Variational Auto-Encoders
Abstract
Variational Auto-Encoders (VAEs) are a type of generative model that combines probabilistic graphical models and neural networks. They are capable of learning latent variable representations of data and generating new data samples given some input data. VAEs approximate the log-likelihood by maximizing the variational lower bound, thus avoiding the direct maximization of potentially intractable objective functions.
1. Introduction
In general, for VAE, a low-dimensional space $z$ can be mapped to high-dimensional space true data, like photos, songs.
1.1 Compared with GAN
VAE is similar to GAN. Both of them are to generate (new) data. In GAN, the point is to derive models that approximate the input distribution. In VAE, the focus is on how to model the input distribution in a decouplable continuous latent space.

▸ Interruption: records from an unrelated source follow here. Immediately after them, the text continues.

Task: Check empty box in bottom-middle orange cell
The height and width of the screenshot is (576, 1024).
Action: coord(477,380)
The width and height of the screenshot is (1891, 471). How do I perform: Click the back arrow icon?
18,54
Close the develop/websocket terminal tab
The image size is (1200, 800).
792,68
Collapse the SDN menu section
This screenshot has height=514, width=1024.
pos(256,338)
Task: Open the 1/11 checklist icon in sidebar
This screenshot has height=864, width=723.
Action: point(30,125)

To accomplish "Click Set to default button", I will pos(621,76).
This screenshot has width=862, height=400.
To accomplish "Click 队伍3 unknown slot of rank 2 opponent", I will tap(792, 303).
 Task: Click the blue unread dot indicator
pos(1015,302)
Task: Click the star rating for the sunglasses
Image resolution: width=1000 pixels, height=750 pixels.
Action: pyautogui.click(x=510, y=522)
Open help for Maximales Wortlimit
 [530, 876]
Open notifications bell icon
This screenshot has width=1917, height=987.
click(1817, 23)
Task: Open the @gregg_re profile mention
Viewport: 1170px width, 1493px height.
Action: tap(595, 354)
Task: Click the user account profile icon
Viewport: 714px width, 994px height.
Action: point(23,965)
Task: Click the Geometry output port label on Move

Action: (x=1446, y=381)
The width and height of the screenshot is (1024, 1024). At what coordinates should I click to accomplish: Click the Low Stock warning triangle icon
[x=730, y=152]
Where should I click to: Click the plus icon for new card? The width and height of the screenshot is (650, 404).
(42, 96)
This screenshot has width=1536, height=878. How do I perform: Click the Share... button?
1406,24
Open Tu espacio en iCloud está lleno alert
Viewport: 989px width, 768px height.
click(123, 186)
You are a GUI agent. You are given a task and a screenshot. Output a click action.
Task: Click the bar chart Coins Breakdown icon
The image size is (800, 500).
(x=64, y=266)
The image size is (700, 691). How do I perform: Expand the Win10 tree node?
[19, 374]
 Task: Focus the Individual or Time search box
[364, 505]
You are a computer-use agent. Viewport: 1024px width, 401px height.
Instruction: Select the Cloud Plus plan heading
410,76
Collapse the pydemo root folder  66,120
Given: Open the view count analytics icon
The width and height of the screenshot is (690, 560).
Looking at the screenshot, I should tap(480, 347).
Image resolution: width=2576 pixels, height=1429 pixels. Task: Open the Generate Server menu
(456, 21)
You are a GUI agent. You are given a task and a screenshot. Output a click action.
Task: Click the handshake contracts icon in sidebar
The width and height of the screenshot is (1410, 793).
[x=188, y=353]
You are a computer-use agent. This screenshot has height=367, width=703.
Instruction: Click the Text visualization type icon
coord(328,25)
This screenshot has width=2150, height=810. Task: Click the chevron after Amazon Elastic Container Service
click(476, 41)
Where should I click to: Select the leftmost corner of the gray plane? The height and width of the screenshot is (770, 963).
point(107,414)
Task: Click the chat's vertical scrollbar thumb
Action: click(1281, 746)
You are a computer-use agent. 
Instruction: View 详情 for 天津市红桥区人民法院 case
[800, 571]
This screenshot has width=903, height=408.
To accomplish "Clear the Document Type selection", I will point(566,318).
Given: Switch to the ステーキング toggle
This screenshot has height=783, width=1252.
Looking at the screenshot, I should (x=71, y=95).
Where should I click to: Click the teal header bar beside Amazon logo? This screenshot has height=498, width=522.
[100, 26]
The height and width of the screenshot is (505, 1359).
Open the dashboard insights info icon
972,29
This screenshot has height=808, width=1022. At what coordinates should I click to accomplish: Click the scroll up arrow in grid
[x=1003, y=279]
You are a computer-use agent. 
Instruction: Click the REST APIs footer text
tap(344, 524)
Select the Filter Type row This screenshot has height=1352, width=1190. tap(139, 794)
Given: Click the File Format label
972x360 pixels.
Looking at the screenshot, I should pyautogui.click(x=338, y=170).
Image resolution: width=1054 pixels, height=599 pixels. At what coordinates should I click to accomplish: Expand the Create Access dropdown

VAE take random sample of a specific distribution as input and can generate corresponding data, which is similar to GAN's goal in this respect. However, VAE doesn't need discriminator, but encoder to estimate the specific distribution.
For example, given a serious of photos of cats, we hope the model can generate a new cat photo by input a $n$-dimensional random vector. For GAN, the model does not need to understand the relationship between the cat and the $n$-dimension random vector, but directly fits the distribution of the cat photos with respect to the $n$-dimensional vector by means of adversarial learning.
On the contrary, for VAE, the $n$-dimensional vector represents $n$ invisible factors that determine what the final cat face will look like. There will be a distribution generated corresponding to each factor. Sampling from these distributions and relationships, the model can recover a cat face through a deep neural network.
1.2 Compared with Auto-Encoder
In AE, the model take a data as input and generate a new data same as input data. But in general, the goal is that the generated data is a little bit different from the input, which means that the model need to take random vector as input and is able to learn the stylised features of the generated data.
The architecture of VAE is similar to AE's, which is composed of Encoder (aka recognition / inference module) and Decoder (aka generative module). Both VAE and AE try to learn latent vector and reconstruct data at the same time. The difference is that, compared with AE, the latent space of VAE is continuous, and the decoder itself is used as generative model. VAE introduces variational approach based on AE.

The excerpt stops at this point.